People tend to think that the government debt is like a household debt and needs to be managed very tightly. But as Leslie Budd at the Open University Business School says: "This… belongs to the less well known branch of economics called Ignorance Economics." It is sensible to cut waste, but slashing spending indiscriminately to deal with fiscal crises can do more harm than good. Public spending is an injection into the economy that boosts national income and employment.

Precisely.

Or as William Keegan put it:

There was a popular weekly in my youth called Comic Cuts. The coalition now running our country ought to consider launching a new publication entitled "Tragi-comic Cuts": the editor would be David Cameron; the deputy editor George Osborne; the circulation manager Nick Clegg; and the office-boy Vince Cable.

The motto of the Con-Lib house journal would undoubtedly be the slogan that our new prime minister has already coined: "Purpose behind the Pain" — the rationalisation of sadistic masters throughout the ages.

Pain for a Purpose replaces Gordon Brown's "Prudence with a Purpose".

Cameron and Osborne give the impression of wanting to create a crisis of confidence to foment the atmosphere of fiscal masochism. Is Pain for a Purpose what the right wing of the Tory party is traditionally suspected by the left of wanting? Is a crisis brought about by deregulated bankers just what the rightwing doctor ordered to put "welfare recipients" in their place?

As Keegan says:

I am not a conspiracy theorist, so I should like to think not. But you do begin to wonder. It is not just Tories and rightwing Liberals: the Treasury itself, having allowed Brown too much leeway during his chancellorship, is seizing the opportunity to revive the Treasury view of the 1930s.

Now, I got to know the great economist Lord (Lionel) Robbins when he was chairman of the Financial Times and I was economics correspondent. He had espoused the Treasury view in the 1930s — that, in his words, "internal deflation was the only way to cope with a fall in demand" — but later regarded this as a "fundamental misconception".

I am not saying the position of the coalition and the Treasury is quite like this, but it worries me.
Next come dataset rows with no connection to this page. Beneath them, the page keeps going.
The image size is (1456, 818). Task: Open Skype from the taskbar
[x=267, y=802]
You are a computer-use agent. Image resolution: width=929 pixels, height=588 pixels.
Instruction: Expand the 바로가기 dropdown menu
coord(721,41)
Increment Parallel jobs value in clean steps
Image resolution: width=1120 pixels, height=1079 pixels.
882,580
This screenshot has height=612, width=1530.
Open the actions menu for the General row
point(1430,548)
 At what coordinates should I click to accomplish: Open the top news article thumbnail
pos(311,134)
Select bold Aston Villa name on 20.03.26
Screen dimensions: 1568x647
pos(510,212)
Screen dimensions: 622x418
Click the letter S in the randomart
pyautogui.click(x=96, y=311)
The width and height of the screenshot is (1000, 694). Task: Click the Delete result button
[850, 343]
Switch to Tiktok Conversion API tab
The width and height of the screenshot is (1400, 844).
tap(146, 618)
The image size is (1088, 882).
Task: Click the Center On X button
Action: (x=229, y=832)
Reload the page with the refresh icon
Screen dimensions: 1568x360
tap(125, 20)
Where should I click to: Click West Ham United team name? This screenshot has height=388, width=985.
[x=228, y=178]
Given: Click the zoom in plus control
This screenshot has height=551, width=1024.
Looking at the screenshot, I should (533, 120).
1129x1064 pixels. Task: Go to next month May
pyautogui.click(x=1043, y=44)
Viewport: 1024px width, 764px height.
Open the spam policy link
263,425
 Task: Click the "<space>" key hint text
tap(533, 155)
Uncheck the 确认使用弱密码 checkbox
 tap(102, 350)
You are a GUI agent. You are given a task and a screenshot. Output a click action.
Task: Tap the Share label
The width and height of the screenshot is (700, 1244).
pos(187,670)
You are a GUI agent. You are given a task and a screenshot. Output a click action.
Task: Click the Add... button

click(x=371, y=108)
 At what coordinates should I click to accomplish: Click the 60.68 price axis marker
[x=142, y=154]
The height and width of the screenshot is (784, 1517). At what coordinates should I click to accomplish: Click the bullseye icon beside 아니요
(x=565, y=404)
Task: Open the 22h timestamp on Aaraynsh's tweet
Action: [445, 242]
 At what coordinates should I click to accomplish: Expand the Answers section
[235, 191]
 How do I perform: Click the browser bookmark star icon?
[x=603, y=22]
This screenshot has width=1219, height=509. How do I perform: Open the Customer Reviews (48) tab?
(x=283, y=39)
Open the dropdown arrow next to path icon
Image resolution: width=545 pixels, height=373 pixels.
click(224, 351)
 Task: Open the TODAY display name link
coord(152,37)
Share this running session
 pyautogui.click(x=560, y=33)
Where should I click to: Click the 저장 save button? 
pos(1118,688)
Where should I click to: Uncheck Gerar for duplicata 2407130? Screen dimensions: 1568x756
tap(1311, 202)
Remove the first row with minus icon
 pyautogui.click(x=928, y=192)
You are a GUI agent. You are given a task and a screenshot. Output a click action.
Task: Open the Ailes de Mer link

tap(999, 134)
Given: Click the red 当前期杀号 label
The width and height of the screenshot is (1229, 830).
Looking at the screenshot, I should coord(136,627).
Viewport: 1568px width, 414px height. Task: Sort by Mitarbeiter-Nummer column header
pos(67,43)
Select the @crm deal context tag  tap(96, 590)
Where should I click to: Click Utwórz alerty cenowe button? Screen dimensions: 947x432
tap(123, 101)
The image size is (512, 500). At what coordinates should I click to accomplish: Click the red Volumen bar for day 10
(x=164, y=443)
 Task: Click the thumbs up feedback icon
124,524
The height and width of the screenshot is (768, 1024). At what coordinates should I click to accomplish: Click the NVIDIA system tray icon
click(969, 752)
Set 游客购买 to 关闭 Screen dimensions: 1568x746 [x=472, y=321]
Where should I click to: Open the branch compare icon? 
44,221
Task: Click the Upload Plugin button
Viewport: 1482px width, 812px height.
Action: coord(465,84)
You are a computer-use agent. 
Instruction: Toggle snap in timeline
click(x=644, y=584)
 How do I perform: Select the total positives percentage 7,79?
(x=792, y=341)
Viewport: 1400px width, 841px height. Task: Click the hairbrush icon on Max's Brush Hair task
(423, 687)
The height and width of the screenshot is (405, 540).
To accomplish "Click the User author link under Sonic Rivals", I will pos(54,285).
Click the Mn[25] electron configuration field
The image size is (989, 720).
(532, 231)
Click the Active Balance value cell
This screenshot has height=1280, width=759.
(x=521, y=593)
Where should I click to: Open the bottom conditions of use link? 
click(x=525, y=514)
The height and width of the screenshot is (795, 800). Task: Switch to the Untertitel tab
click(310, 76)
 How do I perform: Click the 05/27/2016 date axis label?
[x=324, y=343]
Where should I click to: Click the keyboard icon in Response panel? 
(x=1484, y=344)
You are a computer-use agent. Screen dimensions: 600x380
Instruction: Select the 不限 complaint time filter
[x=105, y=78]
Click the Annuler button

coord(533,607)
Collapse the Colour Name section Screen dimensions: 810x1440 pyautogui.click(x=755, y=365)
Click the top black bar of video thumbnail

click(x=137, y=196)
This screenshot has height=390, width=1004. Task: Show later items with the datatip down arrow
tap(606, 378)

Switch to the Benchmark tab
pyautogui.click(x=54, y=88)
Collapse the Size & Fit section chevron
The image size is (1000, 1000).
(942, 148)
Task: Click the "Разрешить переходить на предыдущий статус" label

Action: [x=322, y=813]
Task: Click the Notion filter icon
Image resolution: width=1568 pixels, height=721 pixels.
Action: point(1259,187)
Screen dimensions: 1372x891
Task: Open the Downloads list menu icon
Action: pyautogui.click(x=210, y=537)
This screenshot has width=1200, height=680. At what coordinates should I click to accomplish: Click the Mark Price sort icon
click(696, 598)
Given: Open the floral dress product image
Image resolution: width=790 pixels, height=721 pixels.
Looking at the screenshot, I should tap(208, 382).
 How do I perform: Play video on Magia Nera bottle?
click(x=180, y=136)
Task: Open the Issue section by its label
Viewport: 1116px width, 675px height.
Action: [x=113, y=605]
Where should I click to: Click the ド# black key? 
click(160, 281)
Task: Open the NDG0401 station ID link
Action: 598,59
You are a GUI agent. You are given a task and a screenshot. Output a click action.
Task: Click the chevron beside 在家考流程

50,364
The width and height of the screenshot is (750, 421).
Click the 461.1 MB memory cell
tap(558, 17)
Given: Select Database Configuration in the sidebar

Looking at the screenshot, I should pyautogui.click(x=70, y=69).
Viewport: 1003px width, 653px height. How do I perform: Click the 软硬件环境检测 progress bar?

It also worries the Obama administration, which has suddenly seen most of Europe conduct a U-turn from fiscal stimulus to fiscal retrenchment, thereby imperilling the recovery — and perhaps threatening social cohesion.

I’m not a conspiracy theorist either — far from it. But like Keegan think the facts speak for themselves. The ConDems are either pursuing the Economics of Ignorance — or they really are pursuing tragi-comic cuts for the sole purpose of inflicting pain.

Those are the only credible choices on offer.

And it does not matter which you choose — the result is wholly unpalatable.